The country will have to decide on two choices in the midst of a Commission of Inquiry that is taking up most of the oxygen in the room, and a hurricane season as unpredictable as the season when Hurricanes Irma and Maria wreaked havoc in the land.
The first choice is to lockdown and step back into mid 2020, and see the fragile economic recovery destroyed. This is the worst of the options and will see further business bankruptcies and job loss. The country is already suffering increased poverty as a result of the Pandemic.
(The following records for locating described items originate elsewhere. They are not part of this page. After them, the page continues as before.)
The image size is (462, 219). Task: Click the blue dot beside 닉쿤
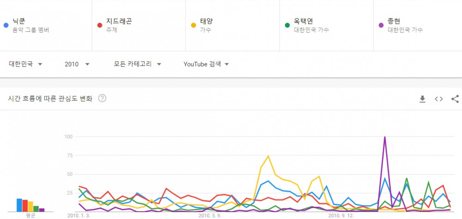click(x=6, y=25)
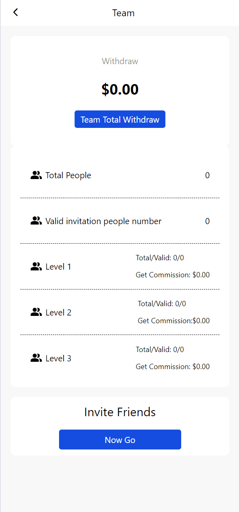Click the Level 2 people icon
The height and width of the screenshot is (512, 239).
tap(36, 312)
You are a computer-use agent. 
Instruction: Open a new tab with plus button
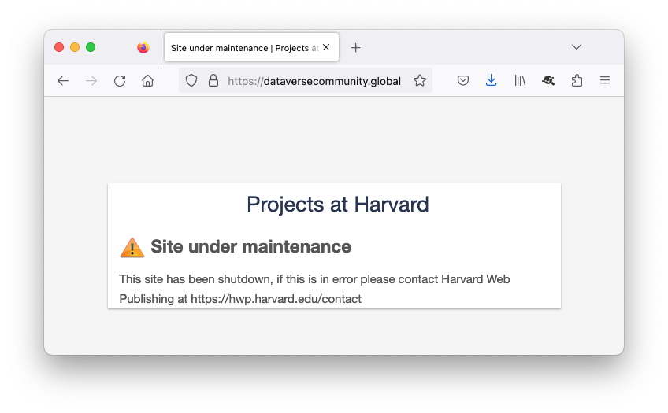356,47
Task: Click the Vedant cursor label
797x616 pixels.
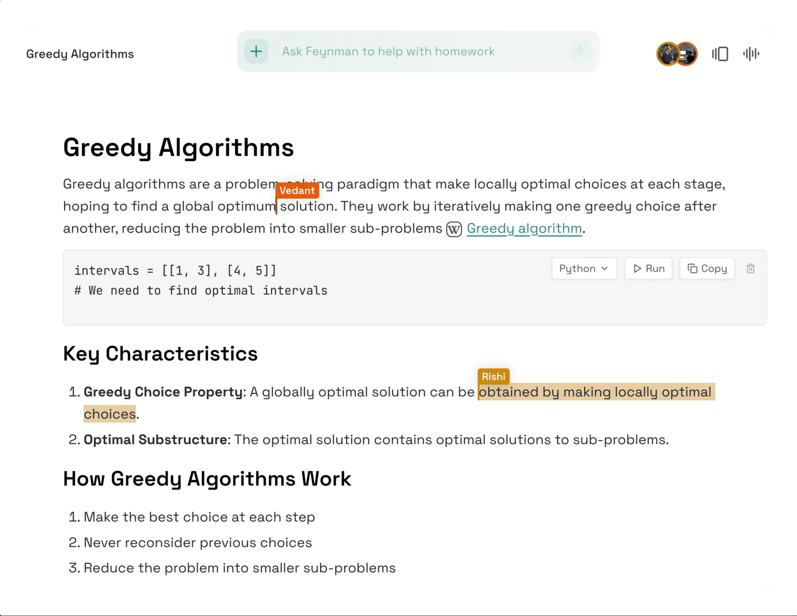Action: (297, 190)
The second choice is to go on as now, as normal, keeping the country open, and to manage the pandemic with a ramped up vaccination program.
This second choice also poses significant risks and carries caveats. Can the country handle a large Covid-19 outbreak? In a country with residents who have significant underlying health conditions can the country manage the fallout in terms of illness and death?
The vaccination is meant to solve the preceding danger. Vaccination will not prevent infection. However from the evidence abroad it significantly reduces the risk of infection, illness, and death.
Consequently a ramped up vaccination program is the solution, while we all live normally.
The BVI could have been close to the place where we need to be, not worrying too much about the dangers of Covid-19, had it not been for the conspiracy theories about the vaccine from ”specific quarters” especially churches.
Consequently, residents who have not been vaccinated should do so immediately, unless they are in danger owing to specific underlying medical conditions.
And the government and business community should carry on with economic recovery, using the tool of vaccination to manage the crisis.